[Document excerpt Boundary: Start]

Haverhill is a city in Marshall County, Iowa, United States. The population was 165 at the time of the 2020 census.

Sites in Haverhill include the Immaculate Conception oratory, the Matthew Edel Blacksmith Shop and House, and the Mid-Iowa Co-Op, which owns the grain elevators on the south end of the city. A series of wind turbines owned by Mid-American Energy stretch from Haverhill to the nearby town of Laurel.

==History==
The St. Joseph's parochial school and the Immaculate Conception Church, established in the 1870s pre-date Haverhill's official 1882 platting by the Chicago, Milwaukee and St. Paul Railway (also known as the Milwaukee Road). The railroad carried both freight and passengers, with passenger service traveling east and west each stopping in Haverhill three times daily. The community mostly stored grain in elevators, while hosting several small industries and town services including a lumber company, blacksmith shop, bank, general store, grocer, and schools.

Throughout the 20th century, these businesses and services mostly closed. Rail traffic fell, first losing passenger rail service before freight traffic ceased in 1980. Prior to this, the German Savings Bank (established in 1908) shuttered in the early 1920s. By the mid-20th century, the public school had merged into the Marshalltown Community School District, with the St. Joseph's Catholic school closing in 1968.

The town was only officially incorporated in 1968, when residents chose to elect a city government, establishing municipal services, including a fire department. Just before the city's official incorporation, the Haverhill Development Corporation expanded streets and available housing from 3rd Avenue to 4th Avenue. The town's roads were then paved in the 1980s, with sewer services later overhauled in the 1990s and early 2000s.

[Document excerpt Boundary: End]

== Assigned task ==
Could you return the full text about Haverhill, Iowa, word for word, without any changes?

[Given data Boundary: Start]

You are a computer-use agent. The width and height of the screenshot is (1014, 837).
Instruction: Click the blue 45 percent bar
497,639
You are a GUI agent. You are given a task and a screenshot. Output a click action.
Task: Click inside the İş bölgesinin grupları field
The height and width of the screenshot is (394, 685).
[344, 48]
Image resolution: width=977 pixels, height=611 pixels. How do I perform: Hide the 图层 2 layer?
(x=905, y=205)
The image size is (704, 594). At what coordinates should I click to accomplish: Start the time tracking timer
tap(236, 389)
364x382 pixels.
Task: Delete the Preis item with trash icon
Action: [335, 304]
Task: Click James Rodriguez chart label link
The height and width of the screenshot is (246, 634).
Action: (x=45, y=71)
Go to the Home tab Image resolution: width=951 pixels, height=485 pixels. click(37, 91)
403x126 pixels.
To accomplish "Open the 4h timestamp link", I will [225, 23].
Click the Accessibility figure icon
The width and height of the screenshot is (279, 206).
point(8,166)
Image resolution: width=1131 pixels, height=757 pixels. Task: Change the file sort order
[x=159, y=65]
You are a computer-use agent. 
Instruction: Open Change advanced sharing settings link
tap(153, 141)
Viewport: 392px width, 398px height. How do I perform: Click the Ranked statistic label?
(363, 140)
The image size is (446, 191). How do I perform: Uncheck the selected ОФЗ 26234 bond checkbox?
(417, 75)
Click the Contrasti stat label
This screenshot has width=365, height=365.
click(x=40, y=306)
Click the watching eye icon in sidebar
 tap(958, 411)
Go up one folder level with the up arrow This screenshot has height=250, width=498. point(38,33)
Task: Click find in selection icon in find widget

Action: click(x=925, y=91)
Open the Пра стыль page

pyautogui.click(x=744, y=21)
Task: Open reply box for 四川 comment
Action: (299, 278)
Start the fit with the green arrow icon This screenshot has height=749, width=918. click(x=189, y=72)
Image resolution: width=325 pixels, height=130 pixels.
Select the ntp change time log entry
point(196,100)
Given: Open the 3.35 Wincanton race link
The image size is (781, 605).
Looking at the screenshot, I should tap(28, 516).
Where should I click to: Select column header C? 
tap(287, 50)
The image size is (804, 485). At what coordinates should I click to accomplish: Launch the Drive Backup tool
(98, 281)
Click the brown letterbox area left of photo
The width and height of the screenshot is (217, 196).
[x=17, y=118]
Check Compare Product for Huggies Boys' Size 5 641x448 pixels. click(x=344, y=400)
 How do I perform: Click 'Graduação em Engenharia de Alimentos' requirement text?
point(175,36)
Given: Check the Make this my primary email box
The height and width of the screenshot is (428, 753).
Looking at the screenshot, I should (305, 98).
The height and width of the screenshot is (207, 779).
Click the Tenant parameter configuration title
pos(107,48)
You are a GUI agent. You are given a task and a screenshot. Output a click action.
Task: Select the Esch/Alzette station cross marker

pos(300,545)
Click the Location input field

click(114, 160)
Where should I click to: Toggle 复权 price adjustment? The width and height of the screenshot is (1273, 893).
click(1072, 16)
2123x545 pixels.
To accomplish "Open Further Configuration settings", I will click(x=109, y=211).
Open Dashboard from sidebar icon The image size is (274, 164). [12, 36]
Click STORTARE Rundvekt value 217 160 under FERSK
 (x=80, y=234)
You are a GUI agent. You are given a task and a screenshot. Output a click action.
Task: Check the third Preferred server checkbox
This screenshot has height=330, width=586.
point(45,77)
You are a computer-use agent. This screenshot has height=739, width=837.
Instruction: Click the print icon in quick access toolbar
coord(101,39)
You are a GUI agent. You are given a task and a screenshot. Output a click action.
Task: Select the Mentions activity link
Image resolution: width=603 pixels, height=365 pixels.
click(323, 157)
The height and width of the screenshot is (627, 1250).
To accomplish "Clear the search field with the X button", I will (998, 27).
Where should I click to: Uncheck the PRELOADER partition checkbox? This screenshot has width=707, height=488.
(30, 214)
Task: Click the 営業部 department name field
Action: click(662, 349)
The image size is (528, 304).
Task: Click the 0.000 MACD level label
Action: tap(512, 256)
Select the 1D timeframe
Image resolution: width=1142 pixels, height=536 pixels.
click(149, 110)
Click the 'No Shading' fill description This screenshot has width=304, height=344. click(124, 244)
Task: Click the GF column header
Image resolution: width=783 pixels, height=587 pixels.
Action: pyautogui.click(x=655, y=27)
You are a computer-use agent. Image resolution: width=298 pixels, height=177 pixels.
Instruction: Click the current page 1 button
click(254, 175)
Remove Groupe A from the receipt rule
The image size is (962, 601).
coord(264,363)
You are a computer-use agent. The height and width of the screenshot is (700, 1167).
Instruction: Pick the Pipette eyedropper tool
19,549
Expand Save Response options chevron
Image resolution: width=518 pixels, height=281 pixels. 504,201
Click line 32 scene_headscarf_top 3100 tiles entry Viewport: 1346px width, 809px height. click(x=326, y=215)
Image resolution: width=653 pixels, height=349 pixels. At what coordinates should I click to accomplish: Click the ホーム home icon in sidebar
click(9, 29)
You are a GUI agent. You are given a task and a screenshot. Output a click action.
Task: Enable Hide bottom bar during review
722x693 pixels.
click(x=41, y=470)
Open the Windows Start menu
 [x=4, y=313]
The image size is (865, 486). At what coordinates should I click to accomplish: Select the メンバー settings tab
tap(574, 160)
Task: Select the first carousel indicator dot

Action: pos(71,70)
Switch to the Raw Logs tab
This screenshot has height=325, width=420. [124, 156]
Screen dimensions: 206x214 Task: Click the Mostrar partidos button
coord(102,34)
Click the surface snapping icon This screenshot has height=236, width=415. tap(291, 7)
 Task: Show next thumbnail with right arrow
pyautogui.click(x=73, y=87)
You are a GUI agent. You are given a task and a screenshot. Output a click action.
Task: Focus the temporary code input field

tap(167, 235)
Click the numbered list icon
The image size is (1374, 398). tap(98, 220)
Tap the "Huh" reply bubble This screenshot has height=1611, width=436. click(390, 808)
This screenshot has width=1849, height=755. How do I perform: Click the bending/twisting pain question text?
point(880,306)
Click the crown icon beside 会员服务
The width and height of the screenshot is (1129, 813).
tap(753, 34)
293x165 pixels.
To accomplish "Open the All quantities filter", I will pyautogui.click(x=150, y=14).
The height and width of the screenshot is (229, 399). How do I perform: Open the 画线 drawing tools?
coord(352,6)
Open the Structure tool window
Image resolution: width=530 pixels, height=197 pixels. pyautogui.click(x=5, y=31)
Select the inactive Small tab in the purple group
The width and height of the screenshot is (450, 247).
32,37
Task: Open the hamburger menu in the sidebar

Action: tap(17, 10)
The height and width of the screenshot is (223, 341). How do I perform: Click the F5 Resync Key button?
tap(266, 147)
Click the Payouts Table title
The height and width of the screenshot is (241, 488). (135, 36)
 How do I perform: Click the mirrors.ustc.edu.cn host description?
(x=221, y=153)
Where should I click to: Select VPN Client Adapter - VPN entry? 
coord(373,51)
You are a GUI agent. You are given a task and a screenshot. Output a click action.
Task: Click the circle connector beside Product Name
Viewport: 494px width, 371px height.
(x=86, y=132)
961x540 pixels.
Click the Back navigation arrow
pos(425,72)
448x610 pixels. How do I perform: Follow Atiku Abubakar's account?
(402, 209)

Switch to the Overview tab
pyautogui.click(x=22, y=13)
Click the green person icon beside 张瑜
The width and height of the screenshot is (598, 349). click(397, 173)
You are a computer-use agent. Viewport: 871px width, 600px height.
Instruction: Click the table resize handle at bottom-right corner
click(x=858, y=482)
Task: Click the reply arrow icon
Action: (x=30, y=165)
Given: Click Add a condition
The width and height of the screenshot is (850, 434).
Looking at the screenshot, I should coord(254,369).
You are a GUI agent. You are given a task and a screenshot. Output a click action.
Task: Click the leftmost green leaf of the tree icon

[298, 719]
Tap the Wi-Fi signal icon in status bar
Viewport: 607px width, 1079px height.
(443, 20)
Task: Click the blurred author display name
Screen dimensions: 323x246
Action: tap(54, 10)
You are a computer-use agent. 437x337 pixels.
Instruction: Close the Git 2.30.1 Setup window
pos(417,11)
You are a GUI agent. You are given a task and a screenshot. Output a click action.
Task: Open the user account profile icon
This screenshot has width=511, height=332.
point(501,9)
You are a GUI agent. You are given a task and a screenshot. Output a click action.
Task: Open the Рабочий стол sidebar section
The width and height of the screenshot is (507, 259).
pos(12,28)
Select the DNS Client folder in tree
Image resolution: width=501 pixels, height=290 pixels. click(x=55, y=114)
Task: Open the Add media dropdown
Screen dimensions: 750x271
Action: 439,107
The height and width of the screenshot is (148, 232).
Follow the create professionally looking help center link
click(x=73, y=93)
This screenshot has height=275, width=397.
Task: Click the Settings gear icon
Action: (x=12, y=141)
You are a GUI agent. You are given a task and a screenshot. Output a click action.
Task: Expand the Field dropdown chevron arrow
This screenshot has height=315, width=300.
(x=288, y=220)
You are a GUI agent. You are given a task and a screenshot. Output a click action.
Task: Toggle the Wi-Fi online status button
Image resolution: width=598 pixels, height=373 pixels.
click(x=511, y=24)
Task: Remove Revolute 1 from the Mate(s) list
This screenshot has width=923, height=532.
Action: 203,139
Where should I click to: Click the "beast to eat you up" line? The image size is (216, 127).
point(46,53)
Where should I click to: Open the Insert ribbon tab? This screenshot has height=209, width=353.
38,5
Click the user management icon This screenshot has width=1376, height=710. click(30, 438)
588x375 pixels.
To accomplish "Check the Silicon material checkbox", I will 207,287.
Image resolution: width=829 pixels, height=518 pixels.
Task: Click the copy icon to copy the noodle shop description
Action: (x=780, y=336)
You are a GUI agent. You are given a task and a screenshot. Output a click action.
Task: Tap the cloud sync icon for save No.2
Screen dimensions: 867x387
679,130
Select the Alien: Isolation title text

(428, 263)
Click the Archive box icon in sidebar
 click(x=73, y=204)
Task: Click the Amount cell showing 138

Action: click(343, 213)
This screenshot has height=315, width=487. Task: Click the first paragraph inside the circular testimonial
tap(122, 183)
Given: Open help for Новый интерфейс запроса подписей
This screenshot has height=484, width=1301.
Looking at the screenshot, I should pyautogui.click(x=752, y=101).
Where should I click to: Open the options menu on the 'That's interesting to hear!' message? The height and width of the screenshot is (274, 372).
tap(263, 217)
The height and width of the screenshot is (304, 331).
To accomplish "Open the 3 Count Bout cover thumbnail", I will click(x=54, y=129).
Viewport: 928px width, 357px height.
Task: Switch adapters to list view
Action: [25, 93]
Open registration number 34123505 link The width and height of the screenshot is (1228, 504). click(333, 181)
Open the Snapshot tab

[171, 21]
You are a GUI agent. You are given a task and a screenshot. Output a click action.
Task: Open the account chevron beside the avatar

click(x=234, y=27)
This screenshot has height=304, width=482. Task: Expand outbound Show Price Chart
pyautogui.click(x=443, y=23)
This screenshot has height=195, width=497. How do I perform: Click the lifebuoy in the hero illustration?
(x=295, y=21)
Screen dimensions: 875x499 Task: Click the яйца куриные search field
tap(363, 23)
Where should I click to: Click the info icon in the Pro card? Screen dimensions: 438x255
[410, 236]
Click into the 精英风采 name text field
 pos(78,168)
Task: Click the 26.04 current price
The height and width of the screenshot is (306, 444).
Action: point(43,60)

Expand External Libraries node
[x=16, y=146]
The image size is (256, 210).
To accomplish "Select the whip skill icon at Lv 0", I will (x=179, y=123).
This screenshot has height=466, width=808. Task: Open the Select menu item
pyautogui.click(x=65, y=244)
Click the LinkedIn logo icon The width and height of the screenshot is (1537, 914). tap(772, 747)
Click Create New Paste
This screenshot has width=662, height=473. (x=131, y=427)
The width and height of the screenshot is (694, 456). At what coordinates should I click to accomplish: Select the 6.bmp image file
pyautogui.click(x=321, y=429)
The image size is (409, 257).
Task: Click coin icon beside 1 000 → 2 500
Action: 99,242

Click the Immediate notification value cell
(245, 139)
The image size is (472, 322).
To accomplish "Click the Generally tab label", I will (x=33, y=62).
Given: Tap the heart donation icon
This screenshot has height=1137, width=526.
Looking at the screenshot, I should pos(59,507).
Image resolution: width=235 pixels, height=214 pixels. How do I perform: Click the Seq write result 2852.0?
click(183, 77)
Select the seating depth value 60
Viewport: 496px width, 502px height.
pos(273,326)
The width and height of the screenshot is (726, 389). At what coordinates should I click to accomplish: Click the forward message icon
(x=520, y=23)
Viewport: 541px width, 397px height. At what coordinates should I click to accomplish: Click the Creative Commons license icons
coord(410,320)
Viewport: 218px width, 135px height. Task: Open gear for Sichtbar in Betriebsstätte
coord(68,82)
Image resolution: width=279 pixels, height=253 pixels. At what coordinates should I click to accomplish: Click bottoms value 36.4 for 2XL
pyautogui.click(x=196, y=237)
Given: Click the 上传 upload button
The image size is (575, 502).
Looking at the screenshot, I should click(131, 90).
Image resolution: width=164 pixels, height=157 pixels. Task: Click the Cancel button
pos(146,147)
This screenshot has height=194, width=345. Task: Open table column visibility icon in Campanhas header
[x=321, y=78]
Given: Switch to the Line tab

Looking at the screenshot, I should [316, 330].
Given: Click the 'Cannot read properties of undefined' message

[Given data Boundary: End]

== Answer for this exercise ==
Haverhill is a city in Marshall County, Iowa, United States. The population was 165 at the time of the 2020 census.

Sites in Haverhill include the Immaculate Conception oratory, the Matthew Edel Blacksmith Shop and House, and the Mid-Iowa Co-Op, which owns the grain elevators on the south end of the city. A series of wind turbines owned by Mid-American Energy stretch from Haverhill to the nearby town of Laurel.

==History==
The St. Joseph's parochial school and the Immaculate Conception Church, established in the 1870s pre-date Haverhill's official 1882 platting by the Chicago, Milwaukee and St. Paul Railway (also known as the Milwaukee Road). The railroad carried both freight and passengers, with passenger service traveling east and west each stopping in Haverhill three times daily. The community mostly stored grain in elevators, while hosting several small industries and town services including a lumber company, blacksmith shop, bank, general store, grocer, and schools.

Throughout the 20th century, these businesses and services mostly closed. Rail traffic fell, first losing passenger rail service before freight traffic ceased in 1980. Prior to this, the German Savings Bank (established in 1908) shuttered in the early 1920s. By the mid-20th century, the public school had merged into the Marshalltown Community School District, with the St. Joseph's Catholic school closing in 1968.

The town was only officially incorporated in 1968, when residents chose to elect a city government, establishing municipal services, including a fire department. Just before the city's official incorporation, the Haverhill Development Corporation expanded streets and available housing from 3rd Avenue to 4th Avenue. The town's roads were then paved in the 1980s, with sewer services later overhauled in the 1990s and early 2000s.